╭─ Material shown
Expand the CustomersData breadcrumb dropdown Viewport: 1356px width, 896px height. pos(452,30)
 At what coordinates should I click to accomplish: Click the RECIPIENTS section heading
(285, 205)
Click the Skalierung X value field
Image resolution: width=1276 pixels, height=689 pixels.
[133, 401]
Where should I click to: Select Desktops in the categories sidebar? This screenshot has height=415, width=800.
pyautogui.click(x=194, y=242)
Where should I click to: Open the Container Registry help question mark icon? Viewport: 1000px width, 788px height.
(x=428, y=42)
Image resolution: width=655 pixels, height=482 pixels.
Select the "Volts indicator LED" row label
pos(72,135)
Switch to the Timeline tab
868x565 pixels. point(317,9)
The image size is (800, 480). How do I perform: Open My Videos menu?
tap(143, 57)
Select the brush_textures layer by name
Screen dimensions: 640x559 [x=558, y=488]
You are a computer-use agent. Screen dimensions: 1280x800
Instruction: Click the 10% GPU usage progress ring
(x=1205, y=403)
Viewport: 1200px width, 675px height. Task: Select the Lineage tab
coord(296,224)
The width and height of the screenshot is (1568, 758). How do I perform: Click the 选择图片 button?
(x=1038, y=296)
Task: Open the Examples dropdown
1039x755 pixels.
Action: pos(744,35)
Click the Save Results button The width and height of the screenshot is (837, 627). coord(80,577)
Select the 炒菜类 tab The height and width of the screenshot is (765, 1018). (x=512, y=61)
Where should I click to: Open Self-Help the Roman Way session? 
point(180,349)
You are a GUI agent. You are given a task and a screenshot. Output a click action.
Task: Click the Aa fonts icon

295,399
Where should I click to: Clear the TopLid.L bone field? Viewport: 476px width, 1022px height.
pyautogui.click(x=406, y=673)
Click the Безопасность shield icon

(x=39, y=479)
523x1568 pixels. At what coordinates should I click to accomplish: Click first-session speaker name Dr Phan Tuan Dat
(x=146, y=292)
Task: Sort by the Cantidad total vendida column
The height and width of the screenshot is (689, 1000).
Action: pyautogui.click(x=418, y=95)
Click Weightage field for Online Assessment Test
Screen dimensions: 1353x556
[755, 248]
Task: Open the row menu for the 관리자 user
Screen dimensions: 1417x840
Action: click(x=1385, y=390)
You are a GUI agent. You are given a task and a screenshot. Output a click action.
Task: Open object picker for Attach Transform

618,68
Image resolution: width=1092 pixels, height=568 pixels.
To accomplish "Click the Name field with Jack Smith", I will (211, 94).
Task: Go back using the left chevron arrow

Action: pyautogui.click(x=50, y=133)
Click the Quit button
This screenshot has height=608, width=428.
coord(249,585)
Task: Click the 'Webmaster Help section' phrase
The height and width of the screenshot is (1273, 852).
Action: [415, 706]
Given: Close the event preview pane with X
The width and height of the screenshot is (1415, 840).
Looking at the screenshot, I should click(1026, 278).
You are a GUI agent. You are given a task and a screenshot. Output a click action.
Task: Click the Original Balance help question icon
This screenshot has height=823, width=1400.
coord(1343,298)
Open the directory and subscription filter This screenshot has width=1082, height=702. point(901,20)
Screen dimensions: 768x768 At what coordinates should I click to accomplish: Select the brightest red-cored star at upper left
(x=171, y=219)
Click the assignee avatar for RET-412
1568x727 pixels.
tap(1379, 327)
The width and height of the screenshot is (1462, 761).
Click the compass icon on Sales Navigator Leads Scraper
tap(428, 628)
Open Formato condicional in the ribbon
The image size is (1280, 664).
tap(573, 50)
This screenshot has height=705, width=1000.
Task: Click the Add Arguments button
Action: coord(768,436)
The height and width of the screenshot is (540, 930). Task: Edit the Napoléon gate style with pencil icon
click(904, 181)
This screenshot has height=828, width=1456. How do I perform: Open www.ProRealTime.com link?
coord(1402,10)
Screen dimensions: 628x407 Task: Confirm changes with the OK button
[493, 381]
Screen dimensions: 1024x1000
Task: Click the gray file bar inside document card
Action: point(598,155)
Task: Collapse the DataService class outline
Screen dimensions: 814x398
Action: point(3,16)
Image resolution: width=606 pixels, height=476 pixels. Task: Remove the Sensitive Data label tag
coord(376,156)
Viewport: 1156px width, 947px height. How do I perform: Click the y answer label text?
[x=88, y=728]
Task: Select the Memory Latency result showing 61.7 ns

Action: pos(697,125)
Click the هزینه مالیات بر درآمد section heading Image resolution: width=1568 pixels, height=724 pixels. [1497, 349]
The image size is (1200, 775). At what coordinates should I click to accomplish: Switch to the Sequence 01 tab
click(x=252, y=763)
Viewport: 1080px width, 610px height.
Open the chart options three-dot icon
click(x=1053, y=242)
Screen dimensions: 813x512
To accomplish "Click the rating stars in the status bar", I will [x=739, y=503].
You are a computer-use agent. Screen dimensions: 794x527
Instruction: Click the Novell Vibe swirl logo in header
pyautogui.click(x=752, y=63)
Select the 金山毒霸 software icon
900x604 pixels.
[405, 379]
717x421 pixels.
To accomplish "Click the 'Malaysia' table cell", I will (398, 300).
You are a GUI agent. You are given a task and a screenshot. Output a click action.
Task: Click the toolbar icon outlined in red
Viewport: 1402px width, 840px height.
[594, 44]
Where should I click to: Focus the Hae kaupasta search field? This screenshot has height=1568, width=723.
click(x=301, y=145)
╰─
▶ **What to work on**
Exact reproduction of every entry is needed.

▶ **Response to the task**
Expand the CustomersData breadcrumb dropdown Viewport: 1356px width, 896px height. pos(452,30)
 At what coordinates should I click to accomplish: Click the RECIPIENTS section heading
(285, 205)
Click the Skalierung X value field
Image resolution: width=1276 pixels, height=689 pixels.
[133, 401]
Where should I click to: Select Desktops in the categories sidebar? This screenshot has height=415, width=800.
pyautogui.click(x=194, y=242)
Where should I click to: Open the Container Registry help question mark icon? Viewport: 1000px width, 788px height.
(x=428, y=42)
Image resolution: width=655 pixels, height=482 pixels.
Select the "Volts indicator LED" row label
pos(72,135)
Switch to the Timeline tab
868x565 pixels. point(317,9)
The image size is (800, 480). How do I perform: Open My Videos menu?
tap(143, 57)
Select the brush_textures layer by name
Screen dimensions: 640x559 [x=558, y=488]
You are a computer-use agent. Screen dimensions: 1280x800
Instruction: Click the 10% GPU usage progress ring
(x=1205, y=403)
Viewport: 1200px width, 675px height. Task: Select the Lineage tab
coord(296,224)
The width and height of the screenshot is (1568, 758). How do I perform: Click the 选择图片 button?
(x=1038, y=296)
Task: Open the Examples dropdown
1039x755 pixels.
Action: pos(744,35)
Click the Save Results button The width and height of the screenshot is (837, 627). coord(80,577)
Select the 炒菜类 tab The height and width of the screenshot is (765, 1018). (x=512, y=61)
Where should I click to: Open Self-Help the Roman Way session? 
point(180,349)
You are a GUI agent. You are given a task and a screenshot. Output a click action.
Task: Click the Aa fonts icon

295,399
Where should I click to: Clear the TopLid.L bone field? Viewport: 476px width, 1022px height.
pyautogui.click(x=406, y=673)
Click the Безопасность shield icon

(x=39, y=479)
523x1568 pixels. At what coordinates should I click to accomplish: Click first-session speaker name Dr Phan Tuan Dat
(x=146, y=292)
Task: Sort by the Cantidad total vendida column
The height and width of the screenshot is (689, 1000).
Action: pyautogui.click(x=418, y=95)
Click Weightage field for Online Assessment Test
Screen dimensions: 1353x556
[755, 248]
Task: Open the row menu for the 관리자 user
Screen dimensions: 1417x840
Action: click(x=1385, y=390)
You are a GUI agent. You are given a task and a screenshot. Output a click action.
Task: Open object picker for Attach Transform

618,68
Image resolution: width=1092 pixels, height=568 pixels.
To accomplish "Click the Name field with Jack Smith", I will (211, 94).
Task: Go back using the left chevron arrow

Action: pyautogui.click(x=50, y=133)
Click the Quit button
This screenshot has height=608, width=428.
coord(249,585)
Task: Click the 'Webmaster Help section' phrase
The height and width of the screenshot is (1273, 852).
Action: [415, 706]
Given: Close the event preview pane with X
The width and height of the screenshot is (1415, 840).
Looking at the screenshot, I should click(1026, 278).
You are a GUI agent. You are given a task and a screenshot. Output a click action.
Task: Click the Original Balance help question icon
This screenshot has height=823, width=1400.
coord(1343,298)
Open the directory and subscription filter This screenshot has width=1082, height=702. point(901,20)
Screen dimensions: 768x768 At what coordinates should I click to accomplish: Select the brightest red-cored star at upper left
(x=171, y=219)
Click the assignee avatar for RET-412
1568x727 pixels.
tap(1379, 327)
The width and height of the screenshot is (1462, 761).
Click the compass icon on Sales Navigator Leads Scraper
tap(428, 628)
Open Formato condicional in the ribbon
The image size is (1280, 664).
tap(573, 50)
This screenshot has height=705, width=1000.
Task: Click the Add Arguments button
Action: coord(768,436)
The height and width of the screenshot is (540, 930). Task: Edit the Napoléon gate style with pencil icon
click(904, 181)
This screenshot has height=828, width=1456. How do I perform: Open www.ProRealTime.com link?
coord(1402,10)
Screen dimensions: 628x407 Task: Confirm changes with the OK button
[493, 381]
Screen dimensions: 1024x1000
Task: Click the gray file bar inside document card
Action: point(598,155)
Task: Collapse the DataService class outline
Screen dimensions: 814x398
Action: point(3,16)
Image resolution: width=606 pixels, height=476 pixels. Task: Remove the Sensitive Data label tag
coord(376,156)
Viewport: 1156px width, 947px height. How do I perform: Click the y answer label text?
[x=88, y=728]
Task: Select the Memory Latency result showing 61.7 ns

Action: pos(697,125)
Click the هزینه مالیات بر درآمد section heading Image resolution: width=1568 pixels, height=724 pixels. [1497, 349]
The image size is (1200, 775). At what coordinates should I click to accomplish: Switch to the Sequence 01 tab
click(x=252, y=763)
Viewport: 1080px width, 610px height.
Open the chart options three-dot icon
click(x=1053, y=242)
Screen dimensions: 813x512
To accomplish "Click the rating stars in the status bar", I will [x=739, y=503].
You are a computer-use agent. Screen dimensions: 794x527
Instruction: Click the Novell Vibe swirl logo in header
pyautogui.click(x=752, y=63)
Select the 金山毒霸 software icon
900x604 pixels.
[405, 379]
717x421 pixels.
To accomplish "Click the 'Malaysia' table cell", I will (398, 300).
You are a GUI agent. You are given a task and a screenshot. Output a click action.
Task: Click the toolbar icon outlined in red
Viewport: 1402px width, 840px height.
[594, 44]
Where should I click to: Focus the Hae kaupasta search field? This screenshot has height=1568, width=723.
click(x=301, y=145)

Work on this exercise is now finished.